# Width of Stair



## PArch23 (Aug 23, 2017)

How wide is a stair that requires a center handrail?


----------



## JPohling (Aug 23, 2017)

May depend on your applicable code, but California  requires that intermediate handrails be located so all portions of the stairway minimum width or required capacity are within 30" of a handrail.  2016 CBC 1014.9


----------



## steveray (Aug 23, 2017)

Or in other words, you need more than 60" of required egress width before it is necessary...


----------



## JBI (Aug 23, 2017)

2015 IBC is same as 2016 CBC quoted above, and in same location.


----------



## kilitact (Aug 24, 2017)

If the required width is over 30" an intermediate handrail is required in order to meet minimum code.


----------



## steveray (Aug 24, 2017)

To further clarify, you could have a 40' wide stair, and if your OL only requires 40" wide stairs, one handrail on either side could suffice in theory.


----------



## Francis Vineyard (Aug 24, 2017)

*1014.9 (2015) 1012.9 (2012) Intermediate handrails.* Stairways shall have intermediate handrails located in such a manner that all portions of the stairway minimum width or required capacity are within 30 inches of a handrail. On monumental stairs, handrails shall be located along the most direct path of egress travel.

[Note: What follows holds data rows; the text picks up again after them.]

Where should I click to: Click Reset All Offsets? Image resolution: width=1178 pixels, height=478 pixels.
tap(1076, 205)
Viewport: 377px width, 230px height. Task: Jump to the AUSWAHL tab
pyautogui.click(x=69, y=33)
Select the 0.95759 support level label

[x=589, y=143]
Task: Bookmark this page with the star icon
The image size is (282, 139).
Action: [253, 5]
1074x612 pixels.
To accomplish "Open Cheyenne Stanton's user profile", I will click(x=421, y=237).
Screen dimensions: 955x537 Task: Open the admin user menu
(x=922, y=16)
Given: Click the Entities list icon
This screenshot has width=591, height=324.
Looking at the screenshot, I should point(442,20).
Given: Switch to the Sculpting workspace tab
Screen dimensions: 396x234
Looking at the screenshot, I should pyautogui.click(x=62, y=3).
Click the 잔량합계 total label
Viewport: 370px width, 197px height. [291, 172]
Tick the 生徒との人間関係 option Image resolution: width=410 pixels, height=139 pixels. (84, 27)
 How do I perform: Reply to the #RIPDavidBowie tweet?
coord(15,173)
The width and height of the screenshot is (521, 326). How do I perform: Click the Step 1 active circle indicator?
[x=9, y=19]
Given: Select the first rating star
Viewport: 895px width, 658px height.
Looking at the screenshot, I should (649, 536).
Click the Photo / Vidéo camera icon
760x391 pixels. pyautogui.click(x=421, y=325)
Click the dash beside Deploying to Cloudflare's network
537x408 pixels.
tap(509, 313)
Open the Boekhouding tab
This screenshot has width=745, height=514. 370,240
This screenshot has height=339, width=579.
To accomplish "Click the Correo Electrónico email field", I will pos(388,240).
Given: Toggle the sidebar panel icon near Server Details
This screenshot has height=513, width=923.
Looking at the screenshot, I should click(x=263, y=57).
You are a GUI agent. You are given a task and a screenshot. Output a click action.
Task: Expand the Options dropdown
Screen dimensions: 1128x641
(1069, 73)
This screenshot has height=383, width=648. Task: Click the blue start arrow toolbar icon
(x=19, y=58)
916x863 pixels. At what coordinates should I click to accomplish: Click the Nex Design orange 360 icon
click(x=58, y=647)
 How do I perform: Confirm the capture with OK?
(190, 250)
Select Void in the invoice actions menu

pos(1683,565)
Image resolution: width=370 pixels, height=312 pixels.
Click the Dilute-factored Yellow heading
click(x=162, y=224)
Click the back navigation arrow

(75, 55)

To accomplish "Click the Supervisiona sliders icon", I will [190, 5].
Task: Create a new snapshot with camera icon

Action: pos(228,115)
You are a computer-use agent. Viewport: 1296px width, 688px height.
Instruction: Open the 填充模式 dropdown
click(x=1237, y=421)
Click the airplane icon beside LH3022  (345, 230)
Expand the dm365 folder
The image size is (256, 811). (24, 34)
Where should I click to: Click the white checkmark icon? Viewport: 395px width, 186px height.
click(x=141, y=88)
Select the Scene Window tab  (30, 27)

“The requirement is based on the required capacity of the stair established by Section 1005.3.1, not the actual width, and mandates that at no point shall the required capacity or minimum width be more than 30 inches from a handrail. It should be noted that the measurement is to be taken in regard to the handrail location, which is permitted to extend a maximum of 4½ inches into the required width. Where the maximum encroachment occurs on each side of the stairway, an intermediate handrail must be provided where the required width exceeds 69 inches. A lesser required width would apply where the handrails do not extend the full 4½ inches into the minimum required stairway width.”


----------